歳暮向け黒豚の出荷準備をする卸業者。品薄感が広がっている=21日、鹿児島市の岩元精肉店

 歳暮向け黒豚の出荷準備をする卸業者。品薄感が広がっている=21日、鹿児島市の岩元精肉店

 年末年始の贈答や外食向けに需要期を迎えている鹿児島の特産品、黒豚の品薄感が広がっている。卸業者らは仕入れ先の変更などで対応するが、入荷の見込みが立たず取引を断るケースも出ている。背景には、新型コロナウイルスや飼料価格の高騰による農家経営の悪化があるとみられる。
 鹿児島市の精肉卸「岩元精肉店」では最近、日ごろ取引をする業者からの黒豚の納入が必要量の1割ほどに減っている。不足分は別の業者から3〜4割高い価格で買い付ける。
 全国展開する通販事業者から秋ごろ、黒豚を使った加工品の商談を持ちかけられたが断った。
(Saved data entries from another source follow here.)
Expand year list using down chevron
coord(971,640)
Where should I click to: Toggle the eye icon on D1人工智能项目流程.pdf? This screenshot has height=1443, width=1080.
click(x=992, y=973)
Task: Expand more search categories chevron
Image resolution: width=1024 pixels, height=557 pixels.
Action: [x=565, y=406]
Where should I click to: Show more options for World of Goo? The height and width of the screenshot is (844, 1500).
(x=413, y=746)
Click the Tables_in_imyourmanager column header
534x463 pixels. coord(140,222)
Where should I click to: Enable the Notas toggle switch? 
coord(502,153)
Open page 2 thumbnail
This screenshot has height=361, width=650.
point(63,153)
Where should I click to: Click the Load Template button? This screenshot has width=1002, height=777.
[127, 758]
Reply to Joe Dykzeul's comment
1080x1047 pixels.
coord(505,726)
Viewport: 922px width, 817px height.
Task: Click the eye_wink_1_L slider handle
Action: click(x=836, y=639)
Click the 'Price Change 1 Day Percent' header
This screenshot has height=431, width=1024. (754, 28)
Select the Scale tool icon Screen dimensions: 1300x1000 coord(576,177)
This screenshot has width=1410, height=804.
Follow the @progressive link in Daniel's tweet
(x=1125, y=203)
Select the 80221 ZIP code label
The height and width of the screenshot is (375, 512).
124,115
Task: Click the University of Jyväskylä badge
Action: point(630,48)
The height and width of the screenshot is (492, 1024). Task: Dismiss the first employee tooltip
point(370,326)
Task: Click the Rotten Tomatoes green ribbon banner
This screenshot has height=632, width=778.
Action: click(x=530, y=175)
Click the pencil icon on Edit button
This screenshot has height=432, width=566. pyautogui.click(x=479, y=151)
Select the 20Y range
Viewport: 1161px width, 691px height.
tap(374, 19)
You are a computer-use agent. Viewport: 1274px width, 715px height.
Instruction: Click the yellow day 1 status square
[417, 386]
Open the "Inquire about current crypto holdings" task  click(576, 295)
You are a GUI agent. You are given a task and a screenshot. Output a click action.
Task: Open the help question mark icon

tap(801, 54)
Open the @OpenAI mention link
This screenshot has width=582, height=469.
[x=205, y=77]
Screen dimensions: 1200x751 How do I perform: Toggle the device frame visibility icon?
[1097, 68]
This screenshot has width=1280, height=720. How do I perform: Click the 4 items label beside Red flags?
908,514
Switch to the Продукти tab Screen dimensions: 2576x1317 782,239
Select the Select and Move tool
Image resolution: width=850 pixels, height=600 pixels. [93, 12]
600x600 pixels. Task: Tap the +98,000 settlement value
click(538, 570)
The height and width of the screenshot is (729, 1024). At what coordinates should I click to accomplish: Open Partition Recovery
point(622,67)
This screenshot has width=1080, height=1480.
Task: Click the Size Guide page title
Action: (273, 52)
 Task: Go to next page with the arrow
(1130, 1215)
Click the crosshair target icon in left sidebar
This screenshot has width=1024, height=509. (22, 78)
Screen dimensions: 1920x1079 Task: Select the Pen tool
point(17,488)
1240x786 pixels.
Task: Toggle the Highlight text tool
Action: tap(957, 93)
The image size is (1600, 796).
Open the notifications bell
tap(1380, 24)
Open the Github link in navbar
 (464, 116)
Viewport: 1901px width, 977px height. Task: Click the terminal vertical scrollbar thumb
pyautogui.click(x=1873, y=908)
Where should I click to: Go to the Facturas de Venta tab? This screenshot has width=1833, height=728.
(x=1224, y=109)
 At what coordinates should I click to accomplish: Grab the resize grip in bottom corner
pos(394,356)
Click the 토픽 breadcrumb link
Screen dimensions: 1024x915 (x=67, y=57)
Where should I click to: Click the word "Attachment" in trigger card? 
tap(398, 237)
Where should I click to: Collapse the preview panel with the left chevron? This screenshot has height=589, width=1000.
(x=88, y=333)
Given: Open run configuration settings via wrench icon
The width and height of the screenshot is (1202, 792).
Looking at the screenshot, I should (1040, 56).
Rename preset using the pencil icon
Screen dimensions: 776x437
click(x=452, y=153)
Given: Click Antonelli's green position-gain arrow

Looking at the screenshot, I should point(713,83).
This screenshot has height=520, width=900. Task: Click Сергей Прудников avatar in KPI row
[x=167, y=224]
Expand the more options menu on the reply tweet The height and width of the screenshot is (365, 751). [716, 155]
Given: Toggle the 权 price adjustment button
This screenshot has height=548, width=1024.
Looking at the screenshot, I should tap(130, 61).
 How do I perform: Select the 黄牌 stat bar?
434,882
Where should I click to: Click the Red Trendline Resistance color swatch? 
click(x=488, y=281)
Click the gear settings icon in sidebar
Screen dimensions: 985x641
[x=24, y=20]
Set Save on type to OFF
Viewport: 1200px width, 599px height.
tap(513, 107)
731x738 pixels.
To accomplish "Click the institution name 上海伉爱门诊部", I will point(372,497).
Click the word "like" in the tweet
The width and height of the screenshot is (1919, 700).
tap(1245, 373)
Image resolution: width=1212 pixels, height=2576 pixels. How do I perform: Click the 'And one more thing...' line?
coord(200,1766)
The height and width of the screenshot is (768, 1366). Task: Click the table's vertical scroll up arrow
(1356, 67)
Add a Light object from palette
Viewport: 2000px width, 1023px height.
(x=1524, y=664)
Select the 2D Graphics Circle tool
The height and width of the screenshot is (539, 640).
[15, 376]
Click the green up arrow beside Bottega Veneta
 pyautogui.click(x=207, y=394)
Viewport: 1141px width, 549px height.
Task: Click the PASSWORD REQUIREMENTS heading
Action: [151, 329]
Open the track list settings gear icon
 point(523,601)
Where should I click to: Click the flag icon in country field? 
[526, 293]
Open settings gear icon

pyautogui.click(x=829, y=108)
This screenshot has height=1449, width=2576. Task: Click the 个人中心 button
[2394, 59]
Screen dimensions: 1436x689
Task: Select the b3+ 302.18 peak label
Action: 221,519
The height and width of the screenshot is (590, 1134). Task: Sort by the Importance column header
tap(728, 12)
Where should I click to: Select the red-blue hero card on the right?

十分な量を確保できるめどが立たなかったためだ。岩元幸治社長(70)は「今の状況が続けば鹿児島の黒豚ブランド全体にとっての損失だ」と危機感を募らせる。
 同市の精肉店「肉の大野屋」の大野雄二代表(42)は「人気の部位が手に入らないことがある」と現状を明かす。例年10月から年末にかけて月に約20頭と、部位別にバラやロースを仕入れる。今年は人気の部位別は諦め、1頭買いを増やしたが、それでも注文通りに届かないことがある。
 11月からは人気のバラや肩ロースの特売を見送っている。「お客さまに対しても心苦しい」とこぼす。
 品薄の背景とされるのが、生産者の経営の厳しさだ。2020年以降、コロナで外食需要が縮小し、ウクライナ侵攻や円安の影響でえさ代などのコストが高騰。資金繰りに窮する農家が増えた。曽於市で黒豚を育てる青木宏和さん(34)は「国内外の情勢に経営が振り回されている。先が見えない」と訴える。
 生産に時間のかかる黒豚に比べて効率が良く、内食需要が高まっている白豚に切り替える農家が出ているという。「黒豚を守っていかなければとは思うが、農家の努力だけでは限界がある」とため息をつく。
 国際情勢なども関わるため、需給が今後どう展開するかは不透明だ。岩元精肉店の岩元社長は「商品がなければ、需要があっても売り先を広げることができない。黒豚の信用にも関わる。農家が十分に生産できるような支援が必要ではないか」と指摘した。